Escribo "gran inquietud" deliberadamente.

Joven, buen mozo, con la posición asegurada por ser la mano derecha de Eben Hale, el

magnate de los tranvías, no podía quejarse de los favores de la suerte. Sin embargo, habíamos

observado que su lisa frente iba cavándose en arrugas más y más hondas, como por una

devoradora y creciente angustia. Habíamos visto en poco tiempo que su espeso cabello negro

raleaba y se plateaba como la hierba bajo el sol de la sequía. ¿Quién de nosotros olvidaría las

melancolías en que solía caer, en medio de las fiestas que, hacia el final de su vida, buscaba

con más y más avidez? En tales momentos, cuando la diversión se expandía hasta desbordar,

súbitamente, sin causa aparente, sus ojos perdían el brillo y se hundían, su frente y sus manos

contraídas y su cara tornadiza, con espasmos de pena mental, denotaban una lucha a muerte

con algún peligro desconocido.

Nunca habló del motivo de su obsesión, ni fuimos tan indiscretos para interrogarlo.

Aunque lo hubiéramos sabido, nuestra fuerza y ayuda no hubieran servido de nada. Cuando

murió Eben Hale, de quien era secretario confidencial —más aún, casi hijo adoptivo y

socio—, dejó del todo nuestra compañía, y no, ahora lo sé, por serle desagradable, sino

porque su preocupación se hizo tal que ya no pudo responder a nuestra alegría ni encontrar

ningún alivio en ella. No podíamos entender entonces la razón de todo esto. cuando se abrió

el testamento de Eben Hale, el mundo supo que Wade Atsheler era el único heredero de los

muchos millones de su jefe, y que se estipulaba expresamente que esta enorme herencia se le

entregara sin distingos, tropiezos ni incomodidades.

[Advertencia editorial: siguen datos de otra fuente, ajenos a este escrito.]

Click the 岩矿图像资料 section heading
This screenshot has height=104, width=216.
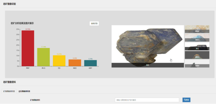click(x=9, y=82)
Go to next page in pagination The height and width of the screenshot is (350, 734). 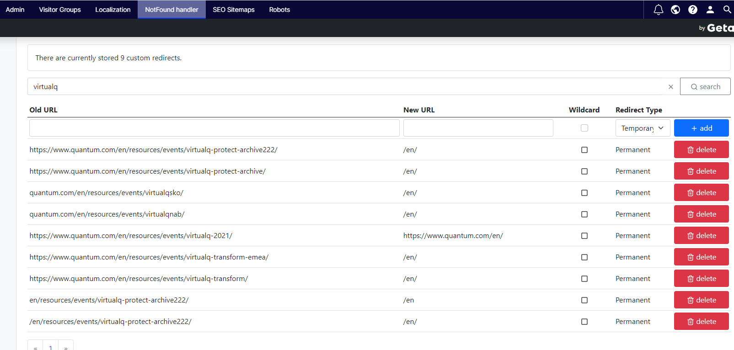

Ni una acción de compañía, ni un penique al contado, fueron legados a los parientes del

muerto. Y en cuanto a su familia más cercana, una asombrosa cláusula establecía

expresamente que Wade Atsheler entregaría a la esposa e hijos de Hale cualquier cantidad de

dinero que a su juicio le pareciera conveniente, en el momento que quisiera. Si se hubieran

producido escándalos en la familia Hale, o sus hijos fueran díscolos o irrespetuosos, habría

habido alguna excusa para esta inusitada acción póstuma; pero la felicidad doméstica del

difunto había sido proverbial, y era difícil encontrar progenie más sana, más pura y más

sólida que sus hijos e hijas, mientras que a su esposa, quienes mejor la conocían la apodaban

"Madre de los Gracos", con cariño y admiración. Inútil es decirlo, este inexplicable

testamento fue el tema general por nueve días, y hubo una gran sorpresa cuando no se

produjo demanda alguna.

19 También conocido el relato por “Las muertes concéntricas”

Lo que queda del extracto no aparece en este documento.